MicroStrategy is also suited for the type of advanced analytics that require Data Scientists to design specific algorithms with predictive capabilities. They are able to publish the results of their data modeling and algorithms through MicroStrategy, which can enable, for example, retail store mangers to conduct forecasting on dozens of individuals products with their own separate SKU’s. Best of all, once the particular algorithms are created and calibrated those managers can make their own adjustments to the way the results are published by modifying visualizations and reports in any assortment of ways that are best suited for their individual needs—which includes changing inputs and the variables analyzed for predictive analytics.

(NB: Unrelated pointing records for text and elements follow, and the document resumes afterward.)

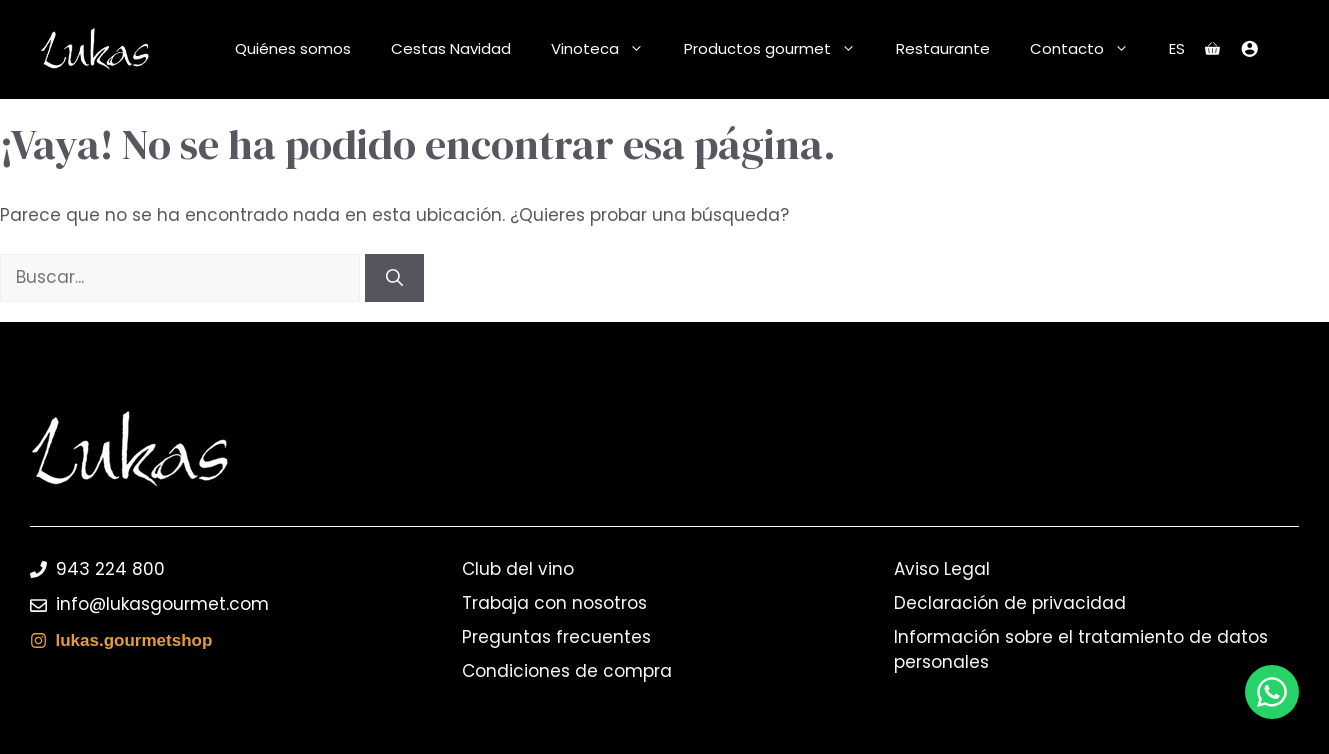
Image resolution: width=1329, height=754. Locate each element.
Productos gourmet (780, 49)
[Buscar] (394, 278)
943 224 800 (110, 569)
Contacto (1089, 49)
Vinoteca (607, 49)
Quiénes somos (293, 48)
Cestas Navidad (451, 48)
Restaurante (943, 48)
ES (1177, 48)
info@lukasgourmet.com (162, 604)
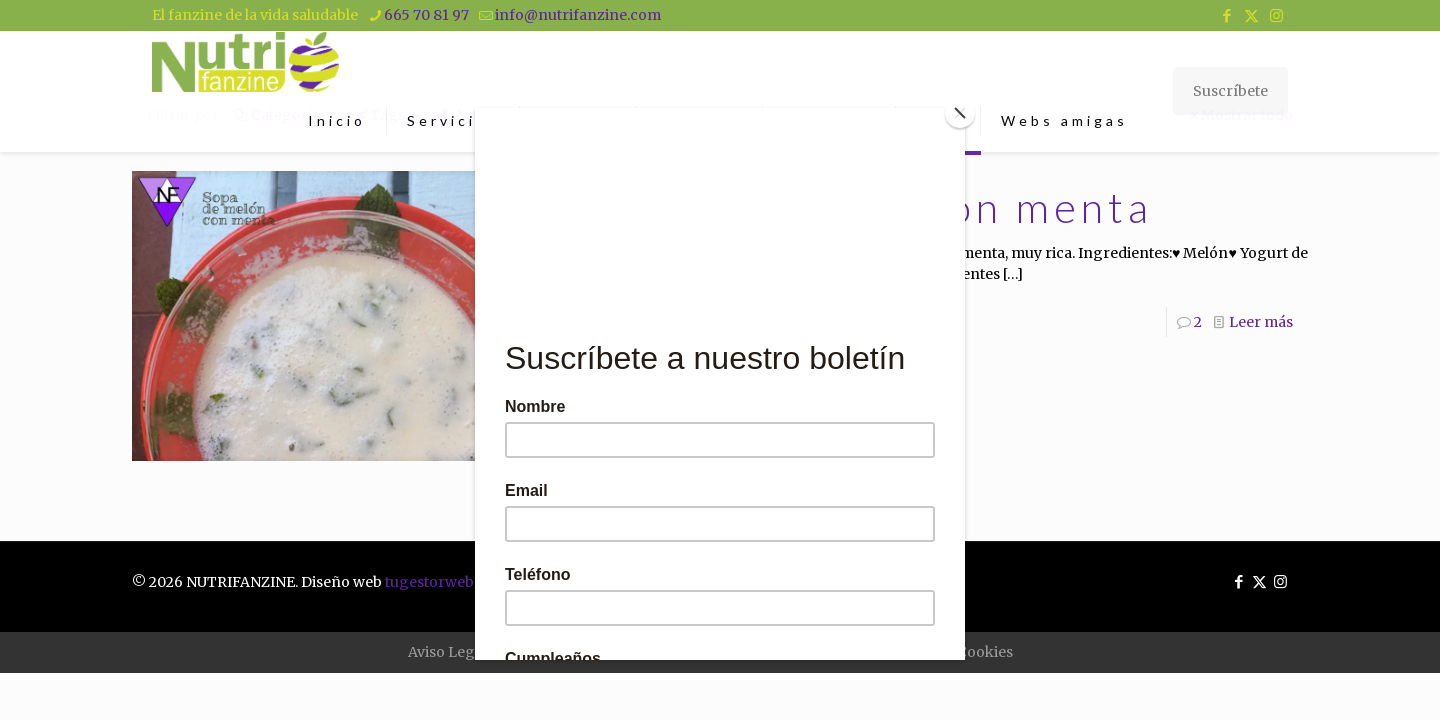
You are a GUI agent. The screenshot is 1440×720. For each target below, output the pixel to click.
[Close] (960, 113)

Frequently, such advanced analytics are being written in R. Of the 300 data functions that MicroStrategy Analytics comes with, there is native R support than allows Data Scientists to write an R script and embed it within the solution so that users can exploit the predictive capabilities of one of the most powerful tools for advanced analytics in a matter of minutes. Hiskey said,
“Not a lot of people know about R’s advanced analytics functions or the ability to do native R within the product. That’s something we’re expanding on and we’ll be preparing more capabilities to bring more compute power so that you can do more of those models faster.”
Governance First
Although there are other analytics platforms that organizations can choose for self-service BI, Data Discovery, and predictive analytics, MicroStrategy is distinguished by its means of facilitating Data Governance. Its role-based access to data and numerous security measures are representative of the prominence of Data Management within virtually all industries—and the need to properly regulate the access and usage of such data based on established principles and pre-defined roles. In doing so, it effectively combines the best of both worlds by prioritizing the business’ need to access data insights and IT’s role to ensure that the former does so in a consistent way appropriate with the organization’s overall objectives and governance principles. Hiskey observed:
“Self service analytics is important as business users do more of it themselves, but the key connective tissue is this idea of governed data discovery or governed self-service that more people need to be aware of so that they’re not afraid to put tools in the hands of people that are the most equipped to make decisions with it.”